The restaurant has changed how it runs its to-go service area after thefts of food, he said.

Mapes now keeps the doors locked at the clinic 24/7, and employees and patients are escorted in and out.

“I was watching a guy yesterday on my back porch over here, getting all his drugs out, getting these things all set up, getting his tourniquet out. He has his aerosol, you know, and he’s spread out on my porch over here.
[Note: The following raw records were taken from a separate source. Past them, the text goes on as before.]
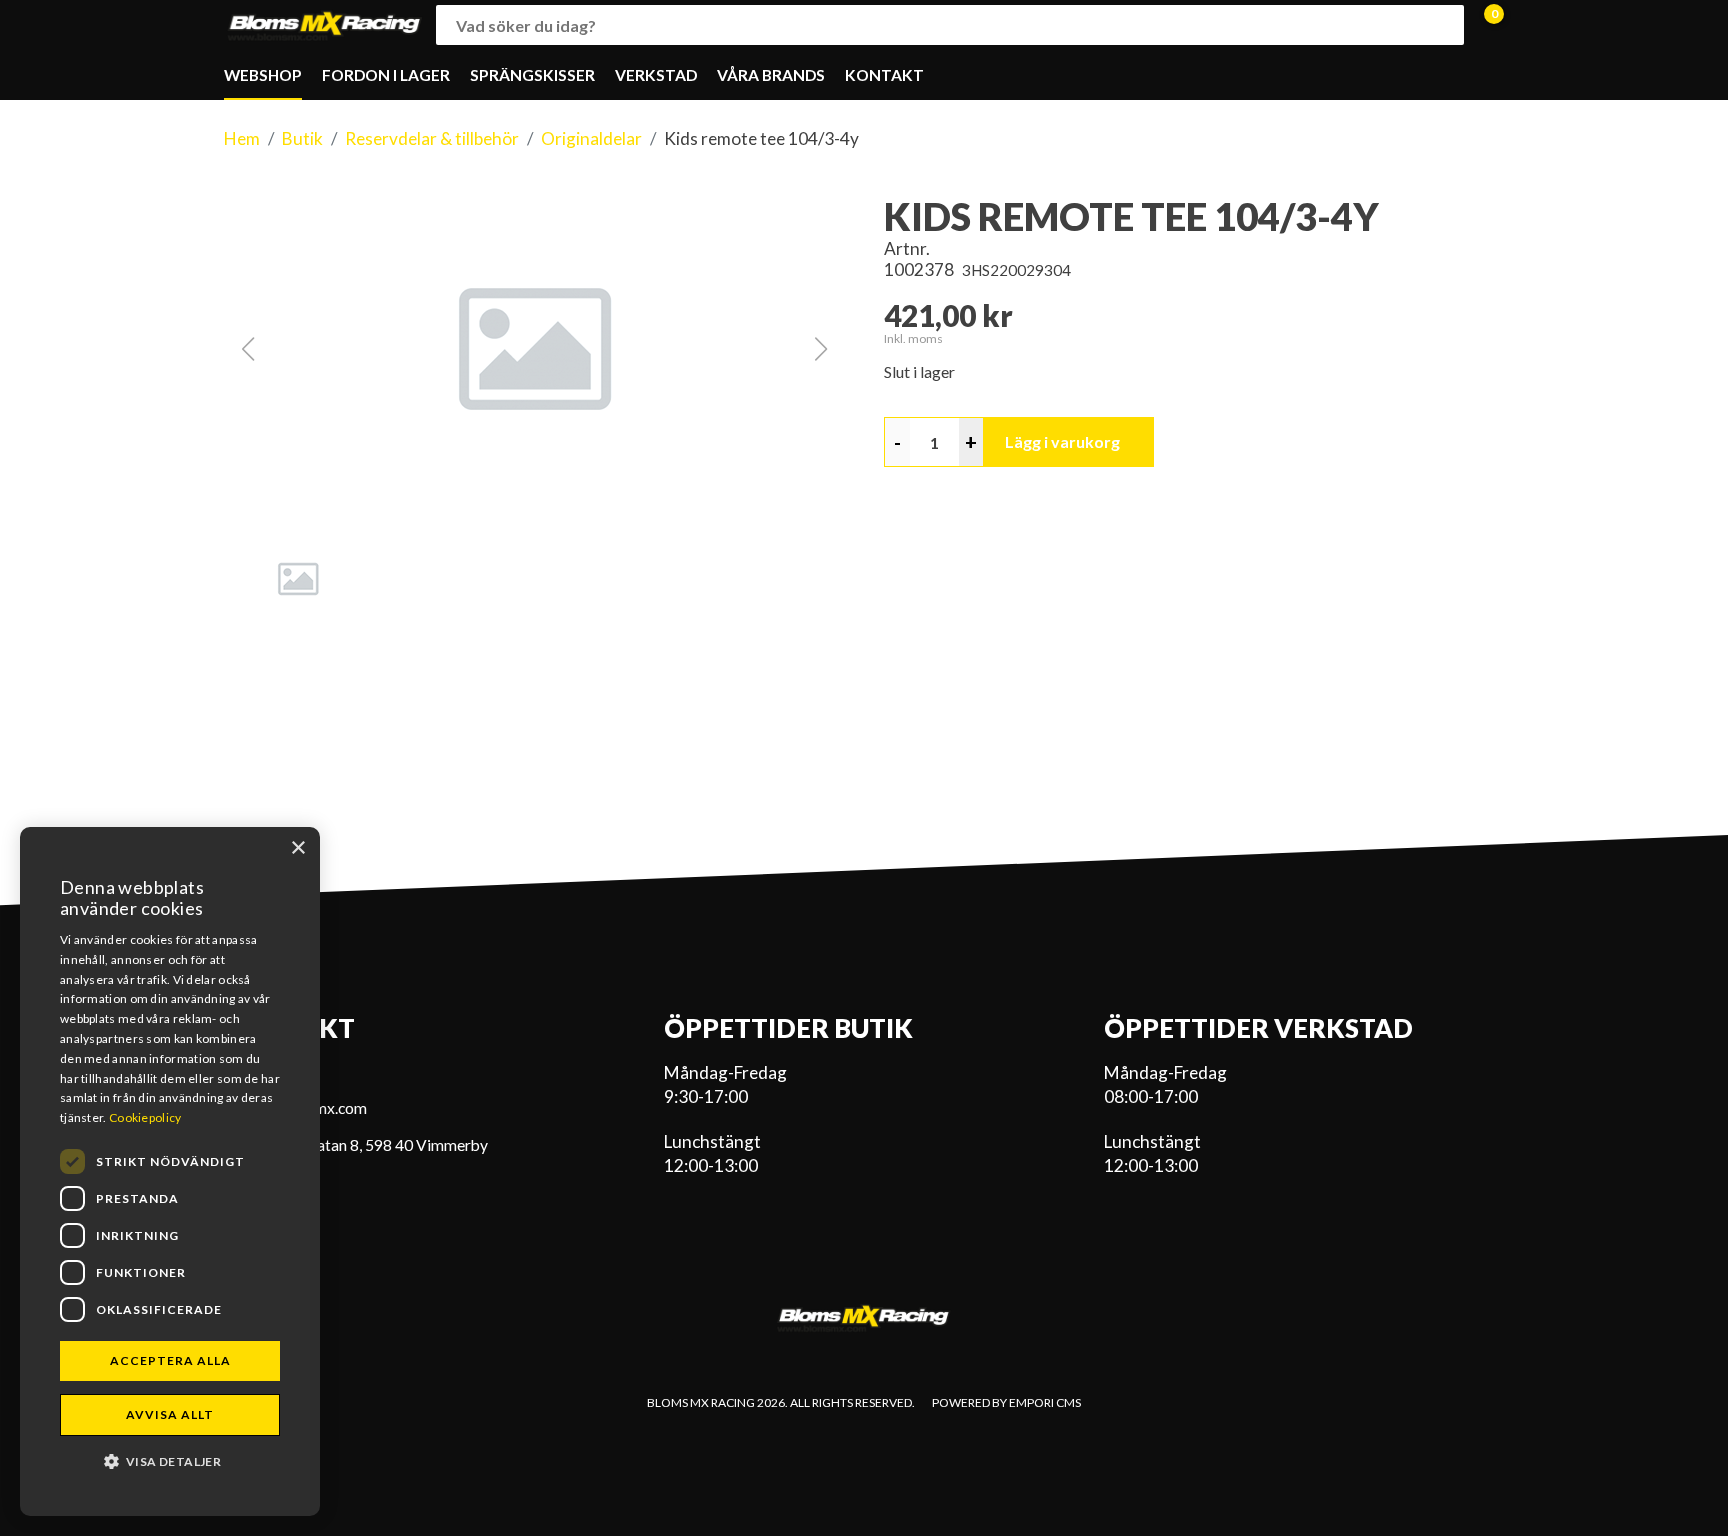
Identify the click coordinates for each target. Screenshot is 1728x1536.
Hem (242, 138)
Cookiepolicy (145, 1117)
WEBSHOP (263, 75)
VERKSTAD (656, 75)
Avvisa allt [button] (170, 1414)
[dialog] (170, 1171)
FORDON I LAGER (386, 75)
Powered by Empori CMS (1006, 1402)
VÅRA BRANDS (771, 75)
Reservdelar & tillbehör (432, 138)
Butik (302, 138)
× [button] (297, 848)
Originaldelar (591, 138)
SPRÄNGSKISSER (532, 75)
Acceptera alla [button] (170, 1360)
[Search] (1444, 25)
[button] (534, 349)
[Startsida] (325, 25)
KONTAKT (884, 75)
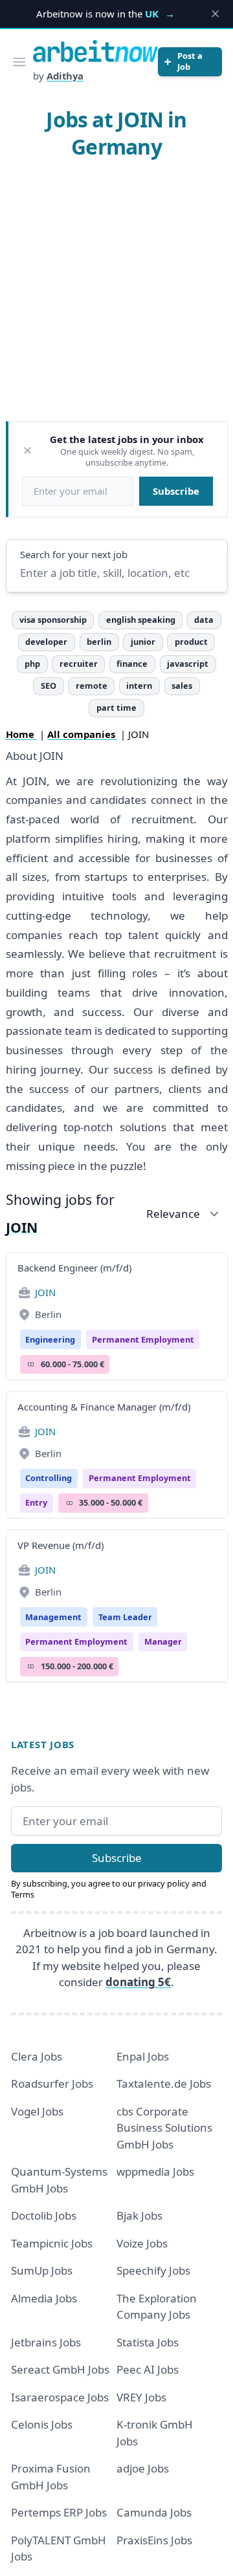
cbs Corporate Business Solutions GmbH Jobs (164, 2128)
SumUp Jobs (41, 2270)
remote (91, 685)
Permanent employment (143, 1339)
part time (116, 707)
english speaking (140, 619)
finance (132, 663)
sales (182, 685)
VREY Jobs (141, 2397)
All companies (82, 734)
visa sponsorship (53, 619)
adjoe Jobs (142, 2468)
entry (36, 1502)
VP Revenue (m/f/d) (60, 1545)
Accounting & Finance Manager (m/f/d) (103, 1406)
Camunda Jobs (154, 2512)
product (191, 641)
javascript (187, 663)
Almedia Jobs (44, 2298)
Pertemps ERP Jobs (59, 2512)
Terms (22, 1894)
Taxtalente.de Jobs (163, 2083)
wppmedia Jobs (155, 2171)
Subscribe (176, 490)
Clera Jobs (36, 2056)
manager (163, 1641)
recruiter (79, 663)
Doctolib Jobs (43, 2215)
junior (143, 641)
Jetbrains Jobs (46, 2342)
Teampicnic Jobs (52, 2243)
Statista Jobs (147, 2342)
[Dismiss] (27, 450)
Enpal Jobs (142, 2056)
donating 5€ (138, 1982)
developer (46, 641)
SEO (48, 685)
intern (139, 685)
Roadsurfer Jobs (52, 2083)
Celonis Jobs (41, 2424)
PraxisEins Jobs (154, 2540)
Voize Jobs (142, 2243)
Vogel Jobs (37, 2111)
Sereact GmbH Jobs (60, 2369)
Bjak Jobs (139, 2215)
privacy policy (164, 1883)
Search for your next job (74, 554)
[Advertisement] (116, 293)
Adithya (65, 75)
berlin (99, 641)
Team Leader (125, 1617)
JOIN (45, 1292)
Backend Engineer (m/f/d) (74, 1267)
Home (21, 734)
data (204, 619)
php (32, 663)
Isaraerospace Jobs (60, 2397)
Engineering (50, 1339)
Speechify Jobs (153, 2270)
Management (53, 1617)
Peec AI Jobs (147, 2369)
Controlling (48, 1478)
What am I supposed to do?” Mapes said on Thursday.

Mapes and Hancock want the city to take action at 33rd Avenue, but also worry the camp would just move to another area of the city.

“What’s the bigger solution? Because if it was Lowes’ and Home Depot’s problem before, now it’s Rock Gym’s and Moose’s Tooth’s problem, it’s going to be someone else’s problem if you just take the whack-a-mole approach,” Hancock said.

In a statement Friday, Anchorage Mayor Suzanne LaFrance’s office said the situation is “an example of how abatement itself is not a solution to the problems playing out on our streets and trails.”

“We will continue to abate areas as they pose a significant public safety threat and as we have resources to do so. We also recognize the need to have a wider services continuum available to reduce the number of unhoused individuals. That’s where year-round shelter planning and housing come into play.”

City officials and the police department are tracking the situation at 33rd Avenue, and performing daily cleanup, the mayor’s office said.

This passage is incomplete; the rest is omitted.